The gate swung open far enough for the rider that had been sent to find the steward of the arena to emerge. He hastened out to make his report.

"Patrick insists that we immediately bring them to him. He says he's got a place for them to stay and everything there. He was very excited."

"Great," the captain replied with profound resignation. "All right, if anybody asks, we're taking them for questioning on suspicion of unauthorized shapechanging magic. Hopefully that'll keep people from unnecessary panic. You adventurers, stay with us and don't do anything violent. Or weird. We've got a way to go to get to where the arena is, then you're Patrick's problem."

The captain followed up with some more orders for his riders, who reorganized themselves in front and behind the adventurers and their cart-pulling donkey. The gate opened wide, and the march resumed down the wide main road from the gate to the city center. The curious onlookers peeking out of windows and doorways were everywhere, making Al feel like they were some sort of spectacle. The faces he could see were variously worried, disbelieving, overwhelmed by wonder, or some combination of those.

"Hey, is there normally this much smoke here?" Wikwocket asked, pointing ahead. While there were plenty of chimneys crammed together in the crowded city, the amount of dark billowing smoke beginning to rise above the rooftops seemed excessive.

"Bucket brigade will take care of it, stay in line," insisted the captain, trying unsuccessfully to hasten everyone ahead before the frantic cries for help and the running footsteps reached them. A wild-eyed, middle-aged man wearing thick gloves and an apron rounded the corner at a run. He screamed and fell painfully on his butt when he nearly ran into the gnoll and the guards watching him.

"What did you burn this time, Ebeneezer," asked the captain in a tone that suggested this wasn't an entirely uncommon circumstance.

"Nothing! Please, I just went out to get some supplies, I saw the smoke just now when I got back! Please, you must help me!"

"Bucket brigade will take care of it, just be patient. I'm sure they're on their way already, we're a little busy here."

"No!

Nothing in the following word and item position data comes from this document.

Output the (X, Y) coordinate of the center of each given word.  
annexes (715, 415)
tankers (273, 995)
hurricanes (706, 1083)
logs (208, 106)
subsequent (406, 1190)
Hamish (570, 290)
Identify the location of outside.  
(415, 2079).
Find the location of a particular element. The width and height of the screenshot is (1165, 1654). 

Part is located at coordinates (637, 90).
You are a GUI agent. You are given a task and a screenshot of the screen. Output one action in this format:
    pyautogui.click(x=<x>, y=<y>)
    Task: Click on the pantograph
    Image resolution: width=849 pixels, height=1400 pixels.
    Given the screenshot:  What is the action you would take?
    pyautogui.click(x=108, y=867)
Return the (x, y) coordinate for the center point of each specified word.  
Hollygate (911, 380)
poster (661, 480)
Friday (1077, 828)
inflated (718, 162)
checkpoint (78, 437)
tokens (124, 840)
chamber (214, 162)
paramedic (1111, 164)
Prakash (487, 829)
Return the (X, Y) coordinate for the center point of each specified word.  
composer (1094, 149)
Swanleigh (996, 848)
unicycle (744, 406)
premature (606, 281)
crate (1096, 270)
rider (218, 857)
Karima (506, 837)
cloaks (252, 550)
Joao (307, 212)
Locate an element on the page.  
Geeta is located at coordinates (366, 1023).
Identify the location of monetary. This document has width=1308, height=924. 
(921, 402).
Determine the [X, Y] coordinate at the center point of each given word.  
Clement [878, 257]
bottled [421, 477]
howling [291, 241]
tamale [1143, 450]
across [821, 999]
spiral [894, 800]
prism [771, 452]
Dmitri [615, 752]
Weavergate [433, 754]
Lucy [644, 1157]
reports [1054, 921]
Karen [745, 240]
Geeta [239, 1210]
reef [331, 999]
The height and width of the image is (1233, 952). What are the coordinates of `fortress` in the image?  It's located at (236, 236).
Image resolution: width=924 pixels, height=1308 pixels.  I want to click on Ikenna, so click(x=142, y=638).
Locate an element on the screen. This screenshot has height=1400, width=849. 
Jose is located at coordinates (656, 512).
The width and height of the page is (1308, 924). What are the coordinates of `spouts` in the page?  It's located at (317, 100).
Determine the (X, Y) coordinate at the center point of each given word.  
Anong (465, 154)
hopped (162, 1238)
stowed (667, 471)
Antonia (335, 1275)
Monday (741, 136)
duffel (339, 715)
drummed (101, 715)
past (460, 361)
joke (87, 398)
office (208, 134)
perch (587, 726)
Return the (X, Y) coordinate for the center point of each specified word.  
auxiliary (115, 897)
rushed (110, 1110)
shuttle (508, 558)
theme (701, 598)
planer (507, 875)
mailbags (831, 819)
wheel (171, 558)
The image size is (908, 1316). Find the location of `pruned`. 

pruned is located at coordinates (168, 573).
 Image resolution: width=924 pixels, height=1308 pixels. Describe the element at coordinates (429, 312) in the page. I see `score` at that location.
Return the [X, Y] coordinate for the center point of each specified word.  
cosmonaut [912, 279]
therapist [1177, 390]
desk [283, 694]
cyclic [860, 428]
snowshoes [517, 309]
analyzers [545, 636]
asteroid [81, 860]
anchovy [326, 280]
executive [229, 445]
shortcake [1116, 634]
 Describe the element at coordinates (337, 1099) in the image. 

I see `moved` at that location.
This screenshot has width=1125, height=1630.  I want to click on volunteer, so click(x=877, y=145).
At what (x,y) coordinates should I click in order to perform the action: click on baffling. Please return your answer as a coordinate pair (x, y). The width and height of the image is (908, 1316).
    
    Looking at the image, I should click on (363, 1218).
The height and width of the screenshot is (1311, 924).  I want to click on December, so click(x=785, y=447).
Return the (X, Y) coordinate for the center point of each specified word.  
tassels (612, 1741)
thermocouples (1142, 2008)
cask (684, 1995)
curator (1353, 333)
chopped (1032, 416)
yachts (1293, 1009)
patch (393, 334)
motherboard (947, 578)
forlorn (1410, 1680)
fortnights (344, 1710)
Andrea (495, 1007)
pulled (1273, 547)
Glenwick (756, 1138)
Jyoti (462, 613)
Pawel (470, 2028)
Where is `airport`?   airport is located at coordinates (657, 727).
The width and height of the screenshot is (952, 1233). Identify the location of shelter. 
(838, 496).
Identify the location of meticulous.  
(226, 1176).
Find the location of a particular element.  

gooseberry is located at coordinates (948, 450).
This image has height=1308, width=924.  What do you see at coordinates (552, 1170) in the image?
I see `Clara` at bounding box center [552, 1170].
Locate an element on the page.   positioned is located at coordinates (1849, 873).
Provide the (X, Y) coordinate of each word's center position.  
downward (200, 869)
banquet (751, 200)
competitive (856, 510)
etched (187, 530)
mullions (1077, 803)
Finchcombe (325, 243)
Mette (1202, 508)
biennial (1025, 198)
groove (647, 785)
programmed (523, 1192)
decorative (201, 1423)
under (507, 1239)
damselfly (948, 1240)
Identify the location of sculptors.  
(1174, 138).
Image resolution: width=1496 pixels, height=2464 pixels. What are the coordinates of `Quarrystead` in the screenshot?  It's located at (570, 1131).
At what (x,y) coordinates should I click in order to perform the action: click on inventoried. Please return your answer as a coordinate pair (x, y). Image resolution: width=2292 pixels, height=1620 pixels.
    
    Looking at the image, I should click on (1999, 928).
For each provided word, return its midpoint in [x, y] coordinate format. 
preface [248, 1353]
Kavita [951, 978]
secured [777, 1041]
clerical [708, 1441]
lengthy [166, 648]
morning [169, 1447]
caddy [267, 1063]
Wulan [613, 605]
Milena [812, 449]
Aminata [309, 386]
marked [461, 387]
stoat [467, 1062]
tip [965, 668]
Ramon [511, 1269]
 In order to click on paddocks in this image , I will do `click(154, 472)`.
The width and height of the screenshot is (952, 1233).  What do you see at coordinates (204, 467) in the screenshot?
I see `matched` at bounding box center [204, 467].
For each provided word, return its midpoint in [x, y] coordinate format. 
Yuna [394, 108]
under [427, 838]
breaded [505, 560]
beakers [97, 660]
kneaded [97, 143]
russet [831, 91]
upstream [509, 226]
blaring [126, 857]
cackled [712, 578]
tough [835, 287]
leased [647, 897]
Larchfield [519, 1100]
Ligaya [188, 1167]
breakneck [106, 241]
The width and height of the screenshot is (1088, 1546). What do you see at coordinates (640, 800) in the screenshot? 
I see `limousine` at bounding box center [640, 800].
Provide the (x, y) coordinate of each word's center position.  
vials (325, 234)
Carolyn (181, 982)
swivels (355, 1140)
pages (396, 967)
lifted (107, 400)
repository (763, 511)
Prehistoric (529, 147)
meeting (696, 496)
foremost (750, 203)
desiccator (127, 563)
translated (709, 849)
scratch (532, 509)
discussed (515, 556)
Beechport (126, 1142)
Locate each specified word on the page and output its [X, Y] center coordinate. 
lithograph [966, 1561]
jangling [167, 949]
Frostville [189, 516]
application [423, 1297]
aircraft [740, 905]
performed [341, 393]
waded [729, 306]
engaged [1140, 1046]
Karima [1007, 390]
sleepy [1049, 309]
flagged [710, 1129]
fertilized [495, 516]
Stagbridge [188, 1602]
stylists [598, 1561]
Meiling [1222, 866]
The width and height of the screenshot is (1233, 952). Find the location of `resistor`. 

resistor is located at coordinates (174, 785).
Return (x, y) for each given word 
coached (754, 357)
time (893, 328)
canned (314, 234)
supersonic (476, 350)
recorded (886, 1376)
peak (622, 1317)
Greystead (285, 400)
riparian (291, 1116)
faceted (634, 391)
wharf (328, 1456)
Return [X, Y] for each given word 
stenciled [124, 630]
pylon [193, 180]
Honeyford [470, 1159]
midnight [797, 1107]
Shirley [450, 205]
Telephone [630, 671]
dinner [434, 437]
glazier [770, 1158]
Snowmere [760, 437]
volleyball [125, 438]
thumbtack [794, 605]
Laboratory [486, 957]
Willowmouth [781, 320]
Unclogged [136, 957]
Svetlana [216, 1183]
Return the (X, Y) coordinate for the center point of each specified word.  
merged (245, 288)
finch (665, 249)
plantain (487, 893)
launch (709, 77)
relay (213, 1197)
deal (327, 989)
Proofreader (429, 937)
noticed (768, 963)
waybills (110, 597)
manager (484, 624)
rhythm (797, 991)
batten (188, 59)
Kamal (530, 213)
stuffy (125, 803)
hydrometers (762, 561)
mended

You don't understand! My apprentice is still in there! And also my irreplaceable alchemical formulae! Please! I'll give you anything... you buy... from the store... at a twenty-five percent discount?" Ebeneezer offered, his urgent concerns at war with his merchant instincts.

"You hear that Al? This sounds like a call for some magical-sword-heroism! Come on!" Wikwocket demanded, then sprinted past the guards before they could react. Gruntle's swift rush to follow her startled the horses enough to prevent the riders from bringing their lances to bear before the two disappeared around the corner, headed towards the smoke.

"Get back here!" the captain shouted.

"Uh, I'll go get them, don't worry," Al said With an apologetic grimace, and hurried after the gnome and gnoll.

"I'm afraid it really can't be helped," Bote explained. "I promise you their intentions are good. Wikwocket cannot resist this chance to rush into danger to rescue someone, you see. I should probably follow as well, would you be so kind as to keep Haunch safe for us while we adventure a bit for the greater good?"

"Just...just go," the captain said, one eye twitching.

"Thank you. We will endeavor not to make you regret indulging us."

Bote give the respectful eye-ear-nose-mouth gesture of their religious order and jogged after the others.

"Quit screwing around!" shouted the captain at the riders who were still trying to get their horses to calm down. "Surround the building! I don't care what Patrick wants, of the apprentice gets eaten we're putting that thing down!"

"Wait...what?!" Ebeneezer exclaimed.